▶ [TASK DIRECTIONS]:
Put these lines into a Markdown table with two columns, Row and Line, numbering each row and leaving out any blank lines.

▼

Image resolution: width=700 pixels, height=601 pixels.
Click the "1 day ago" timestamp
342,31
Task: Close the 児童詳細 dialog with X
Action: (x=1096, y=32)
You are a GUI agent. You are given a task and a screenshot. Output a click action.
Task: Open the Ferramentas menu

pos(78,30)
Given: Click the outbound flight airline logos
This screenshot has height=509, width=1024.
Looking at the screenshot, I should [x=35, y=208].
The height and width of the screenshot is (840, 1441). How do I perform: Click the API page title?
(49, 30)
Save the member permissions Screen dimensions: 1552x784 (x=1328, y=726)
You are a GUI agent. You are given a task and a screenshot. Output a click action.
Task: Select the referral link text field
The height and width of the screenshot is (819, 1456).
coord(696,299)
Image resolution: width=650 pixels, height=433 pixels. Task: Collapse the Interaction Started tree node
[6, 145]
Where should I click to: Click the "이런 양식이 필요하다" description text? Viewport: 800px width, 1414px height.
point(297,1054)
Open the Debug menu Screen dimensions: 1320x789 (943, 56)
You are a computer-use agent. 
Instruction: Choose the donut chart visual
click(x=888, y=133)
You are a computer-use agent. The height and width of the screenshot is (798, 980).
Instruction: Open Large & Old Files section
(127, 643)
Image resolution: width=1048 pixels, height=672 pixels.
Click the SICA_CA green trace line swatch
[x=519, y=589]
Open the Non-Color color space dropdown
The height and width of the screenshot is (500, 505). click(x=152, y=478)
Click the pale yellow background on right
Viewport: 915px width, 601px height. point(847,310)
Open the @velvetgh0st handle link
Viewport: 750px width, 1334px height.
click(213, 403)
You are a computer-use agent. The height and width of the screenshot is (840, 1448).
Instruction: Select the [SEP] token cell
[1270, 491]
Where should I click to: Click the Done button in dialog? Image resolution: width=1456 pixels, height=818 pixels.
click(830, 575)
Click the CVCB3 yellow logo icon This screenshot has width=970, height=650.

▲

▶ [COMPLETE OUTPUT]:
| Row | Line |
|---|---|
| 1 | Image resolution: width=700 pixels, height=601 pixels. |
| 2 | Click the "1 day ago" timestamp |
| 3 | 342,31 |
| 4 | Task: Close the 児童詳細 dialog with X |
| 5 | Action: (x=1096, y=32) |
| 6 | You are a GUI agent. You are given a task and a screenshot. Output a click action. |
| 7 | Task: Open the Ferramentas menu |
| 8 | pos(78,30) |
| 9 | Given: Click the outbound flight airline logos |
| 10 | This screenshot has height=509, width=1024. |
| 11 | Looking at the screenshot, I should [x=35, y=208]. |
| 12 | The height and width of the screenshot is (840, 1441). How do I perform: Click the API page title? |
| 13 | (49, 30) |
| 14 | Save the member permissions Screen dimensions: 1552x784 (x=1328, y=726) |
| 15 | You are a GUI agent. You are given a task and a screenshot. Output a click action. |
| 16 | Task: Select the referral link text field |
| 17 | The height and width of the screenshot is (819, 1456). |
| 18 | coord(696,299) |
| 19 | Image resolution: width=650 pixels, height=433 pixels. Task: Collapse the Interaction Started tree node |
| 20 | [6, 145] |
| 21 | Where should I click to: Click the "이런 양식이 필요하다" description text? Viewport: 800px width, 1414px height. |
| 22 | point(297,1054) |
| 23 | Open the Debug menu Screen dimensions: 1320x789 (943, 56) |
| 24 | You are a computer-use agent.  |
| 25 | Instruction: Choose the donut chart visual |
| 26 | click(x=888, y=133) |
| 27 | You are a computer-use agent. The height and width of the screenshot is (798, 980). |
| 28 | Instruction: Open Large & Old Files section |
| 29 | (127, 643) |
| 30 | Image resolution: width=1048 pixels, height=672 pixels. |
| 31 | Click the SICA_CA green trace line swatch |
| 32 | [x=519, y=589] |
| 33 | Open the Non-Color color space dropdown |
| 34 | The height and width of the screenshot is (500, 505). click(x=152, y=478) |
| 35 | Click the pale yellow background on right |
| 36 | Viewport: 915px width, 601px height. point(847,310) |
| 37 | Open the @velvetgh0st handle link |
| 38 | Viewport: 750px width, 1334px height. |
| 39 | click(213, 403) |
| 40 | You are a computer-use agent. The height and width of the screenshot is (840, 1448). |
| 41 | Instruction: Select the [SEP] token cell |
| 42 | [1270, 491] |
| 43 | Where should I click to: Click the Done button in dialog? Image resolution: width=1456 pixels, height=818 pixels. |
| 44 | click(830, 575) |
| 45 | Click the CVCB3 yellow logo icon This screenshot has width=970, height=650. |